NGO-Gründerin Catharina Ziebritzki erklärt die Asylverfahren nach dem EU-Türkei-Deal – und warum viele Flüchtlinge eigentlich weiterreisen dürften.

Auf vielen griechischen Inseln regt sich Protest – wie hier auf Samos Foto: dpa
Christian Rath
Interview von Christian Rath

taz: Frau Ziebritzki, Kanzlerin Merkel forderte kürzlich bei einem Besuch in Griechenland eine bessere Umsetzung des EU-Flüchtlingspakts mit der Türkei. Zeigt der Deal von 2016 Wirkung?

Catharina Ziebritzki: Er zeigt vor allem insofern Wirkung, als die Zahl der aus der Türkei ankommenden Asylsuchenden stark reduziert wurde. Im Jahr 2015 kamen über 800.000 Flüchtlinge aus der Türkei über die Ägäis nach Griechenland. 2017 und 2018 waren es nur noch jeweils rund 30.000.

Liegt der Rückgang der Ankunftszahlen nur an dem Deal mit der Türkei oder auch an der Schließung der Balkan-Route?

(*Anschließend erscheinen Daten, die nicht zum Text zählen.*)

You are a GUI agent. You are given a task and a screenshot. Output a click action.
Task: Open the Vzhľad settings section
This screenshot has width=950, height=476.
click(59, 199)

Natürlich ist die irreguläre Weiterreise über Griechenland und den Balkan nach Österreich, Deutschland und Skandinavien praktisch inzwischen viel schwieriger als 2015. Der wirklich massive Rückgang der Ankunftszahlen begann aber kurz nachdem die EU-Türkei-Absprache im März 2016 in Kraft trat. Das war kein Zufall. Seitdem kontrollieren die türkische und griechische Küstenwache sowie Frontex viel konsequenter.

Im Interview: Catharina Ziebritzki

28, ist wissenschaftliche Mitarbeiterin am Max-Planck-Institut für Völkerrecht in Heidelberg. Sie ist zudem Mitgründerin von Equal Rights Beyond Borders.

Die Absprache mit der Türkei sah auch vor, dass alle Flüchtlinge, die nach dem 20. März 2016 auf den griechischen Inseln ankommen, in die Türkei zurückgeschickt werden. Was wurde daraus?

Betrachtet man die Rückführungszahlen, spielt dieser Teil der Absprache bisher keine große Rolle. Seit März 2016 wurden erst rund 2.000 Personen in die Türkei abgeschoben – obwohl die EU-Flüchtlingslager auf Rückkehr ausgerichtet wurden.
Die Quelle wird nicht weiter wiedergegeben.